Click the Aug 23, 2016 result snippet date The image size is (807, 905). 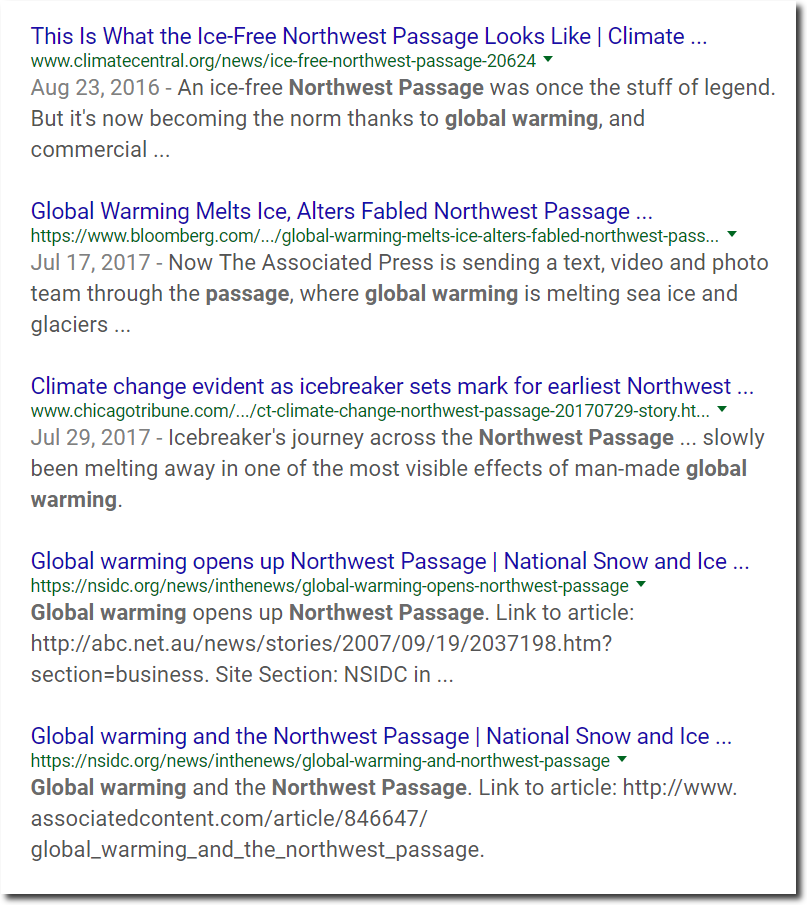(95, 88)
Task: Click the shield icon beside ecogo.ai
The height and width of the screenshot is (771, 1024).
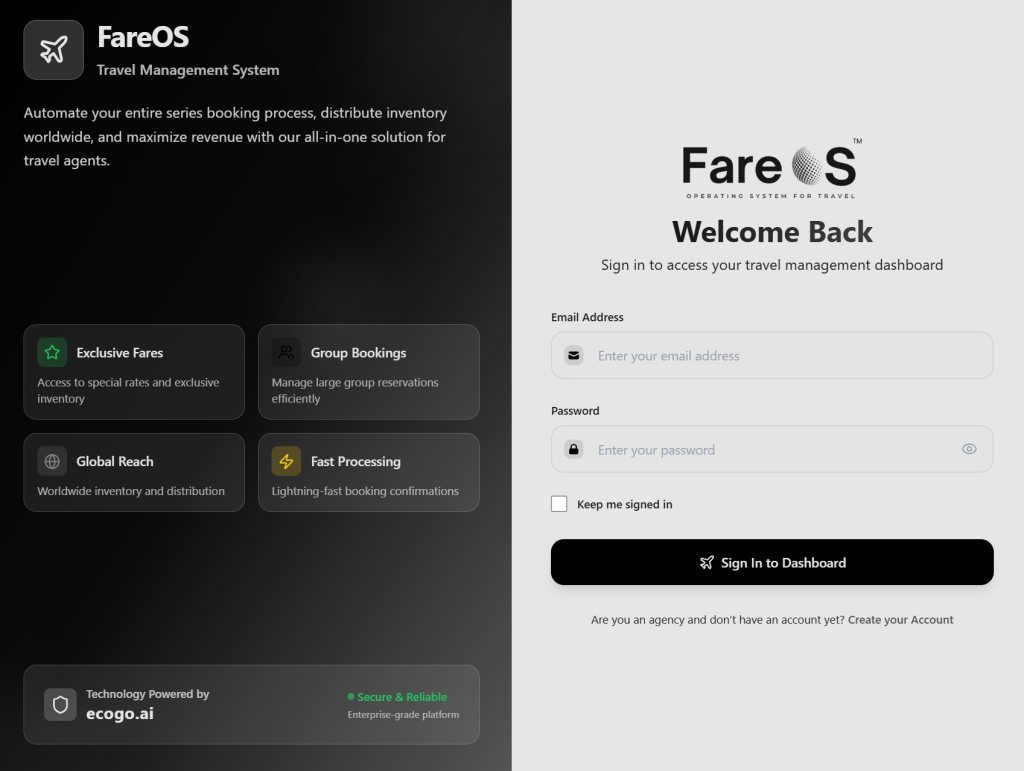Action: point(60,705)
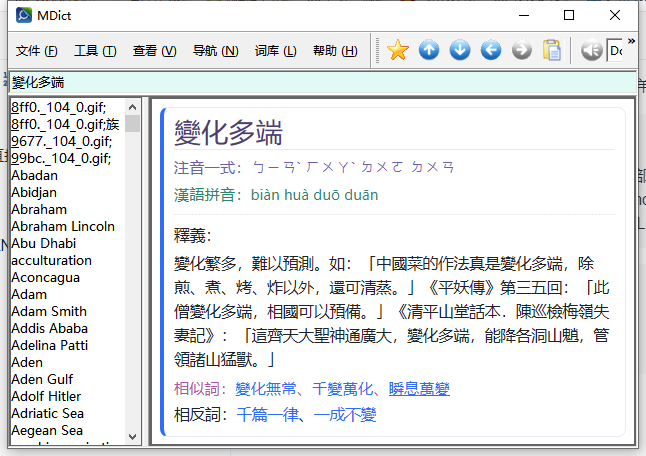
Task: Go back with the left arrow icon
Action: point(491,50)
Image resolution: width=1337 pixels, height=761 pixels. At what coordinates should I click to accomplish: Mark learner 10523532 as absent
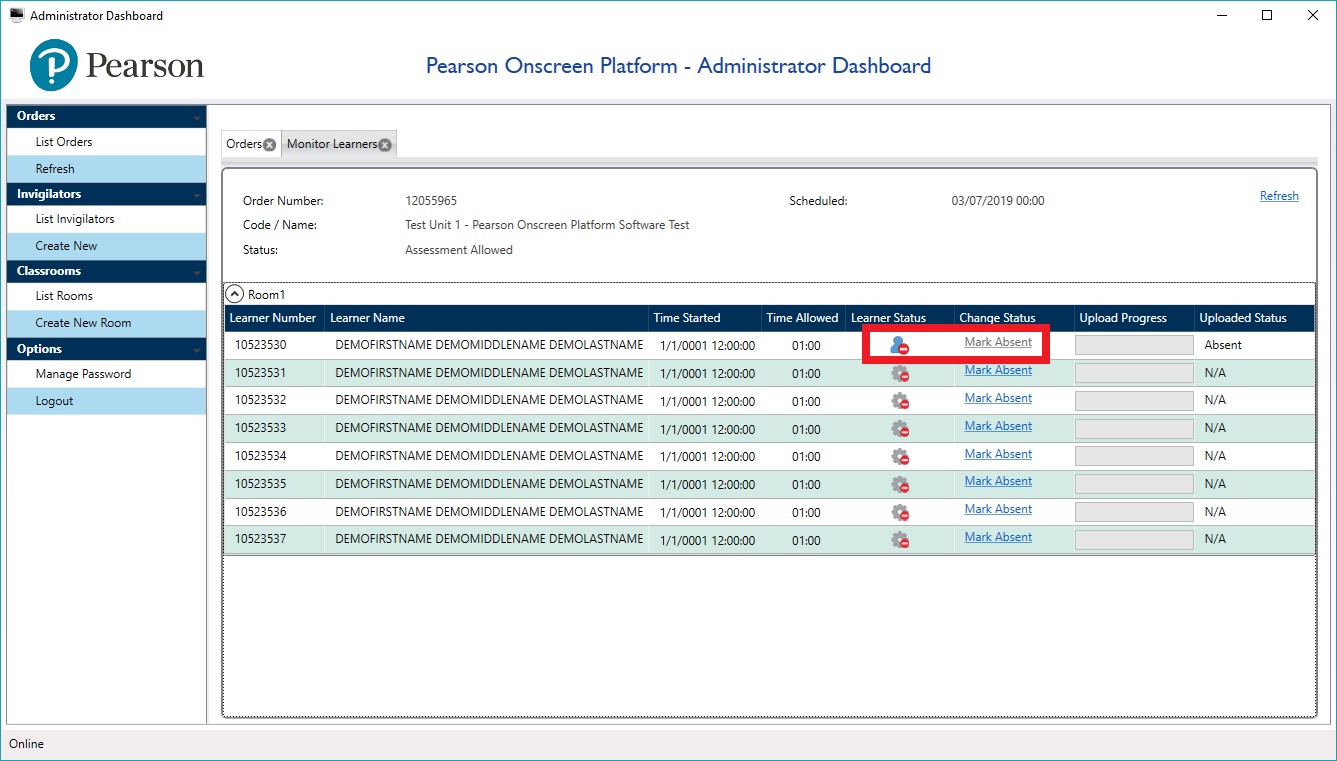(997, 398)
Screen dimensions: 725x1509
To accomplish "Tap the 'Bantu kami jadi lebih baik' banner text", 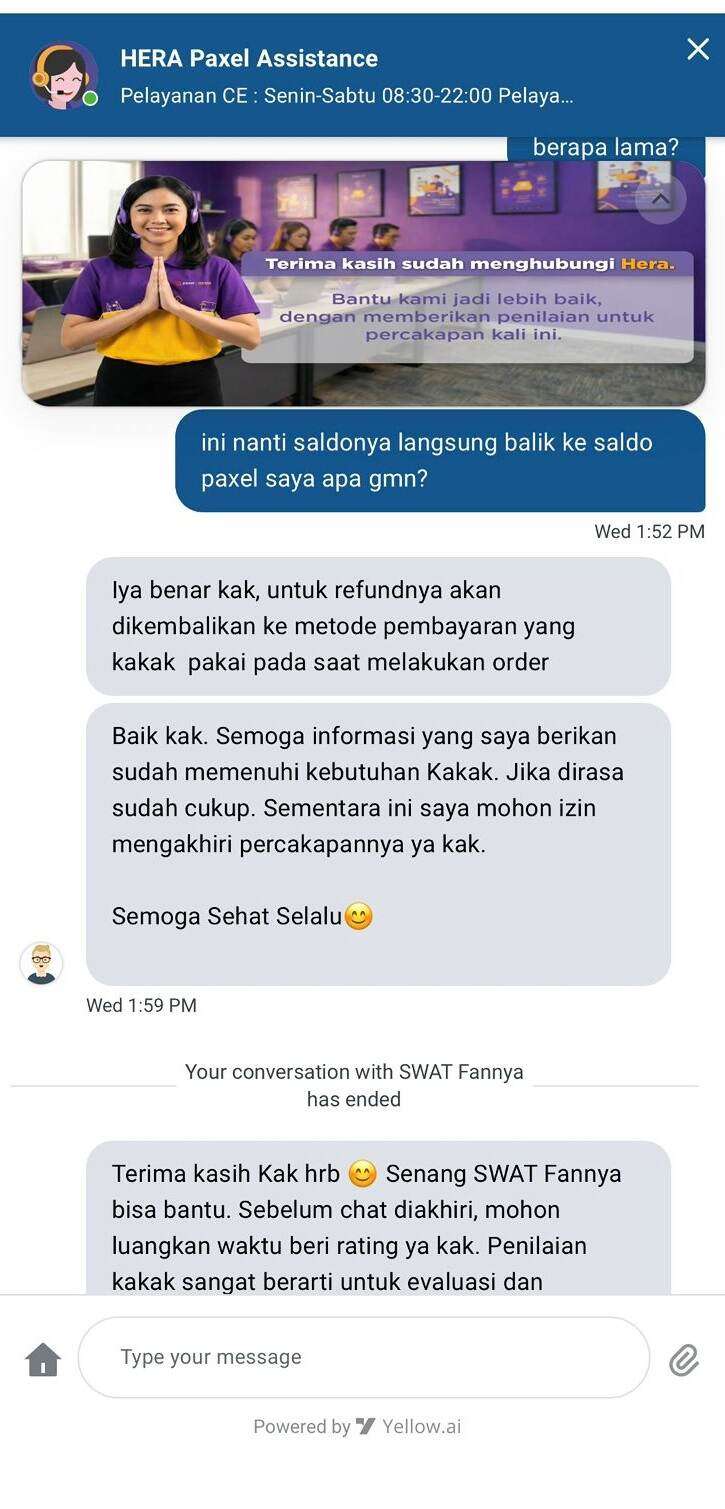I will point(466,316).
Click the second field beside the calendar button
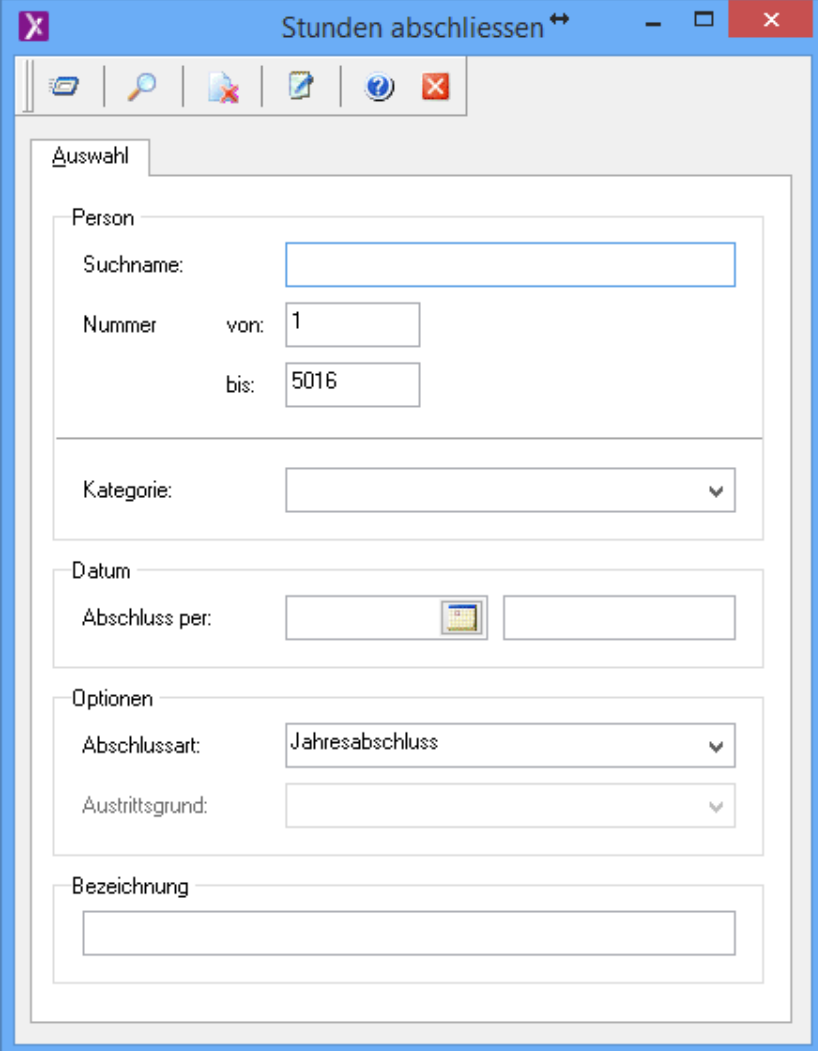818x1051 pixels. [619, 618]
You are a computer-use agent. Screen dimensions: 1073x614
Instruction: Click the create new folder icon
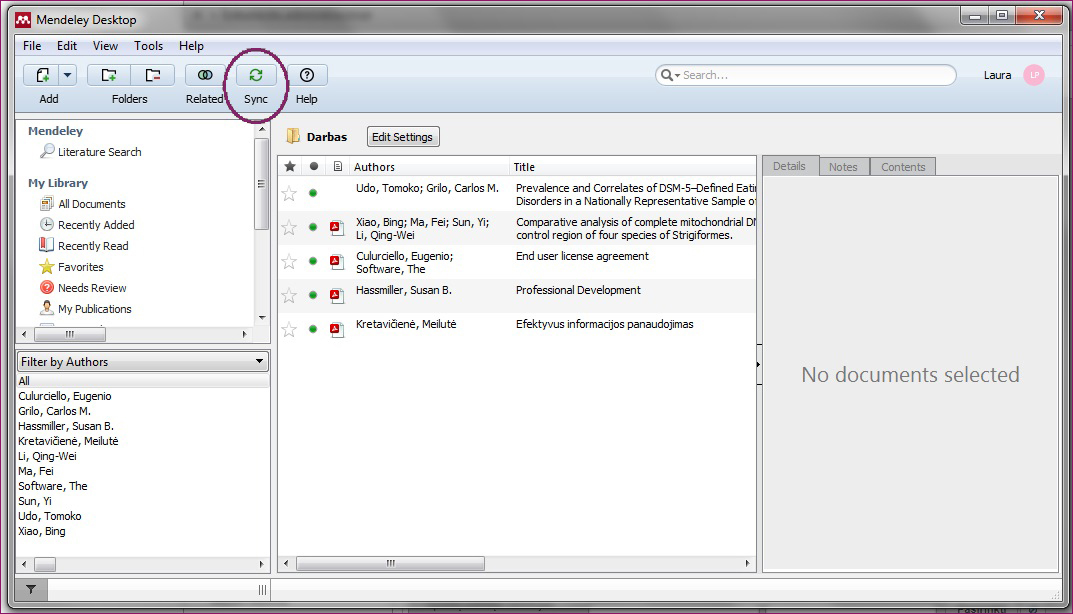pyautogui.click(x=108, y=75)
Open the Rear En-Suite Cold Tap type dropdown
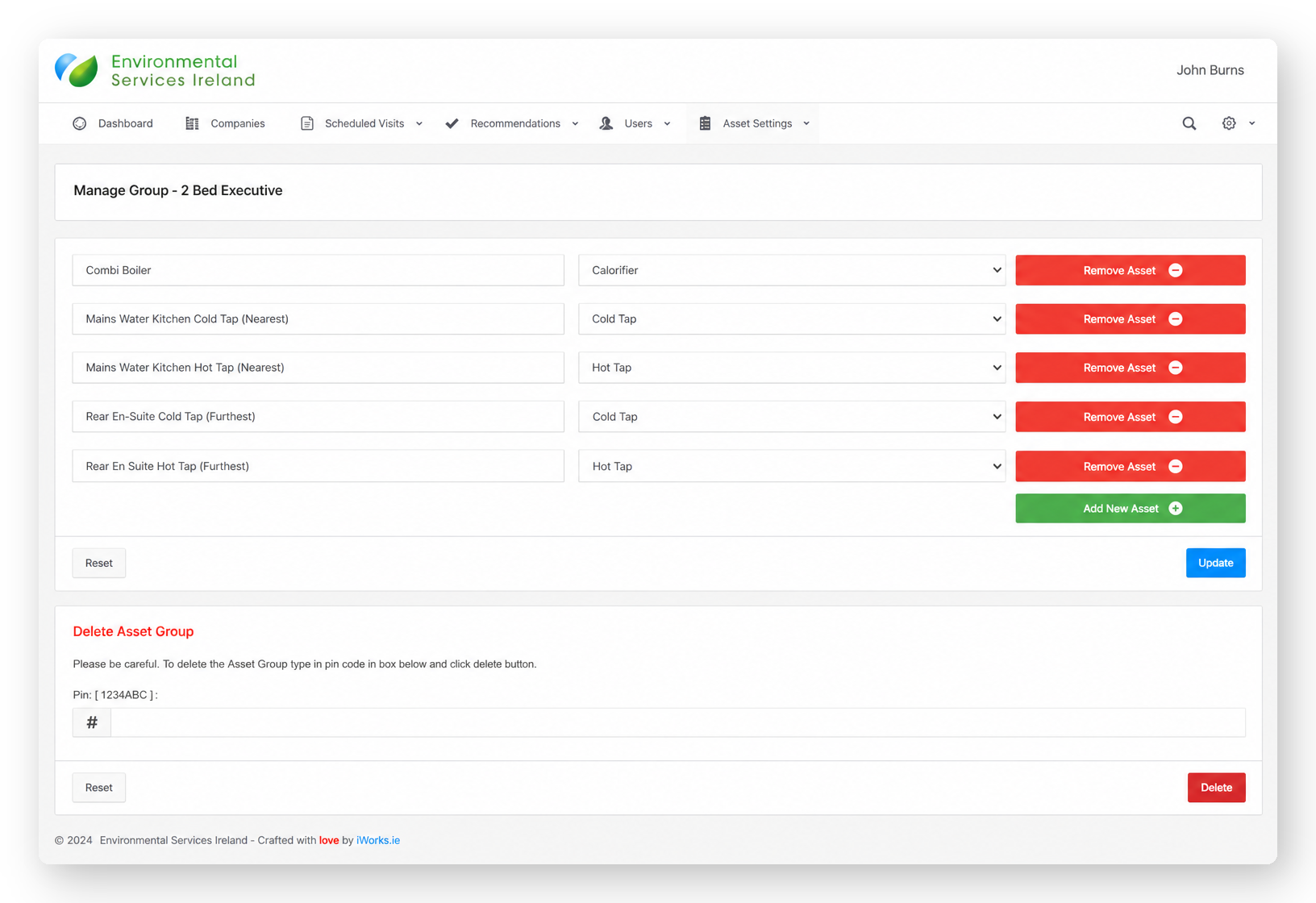This screenshot has height=903, width=1316. [792, 417]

= = = =

§ PROBLEM STATEMENT
Only the number of lines above that contain "dimensions" should be given as the answer.

§ TASK ANSWER
2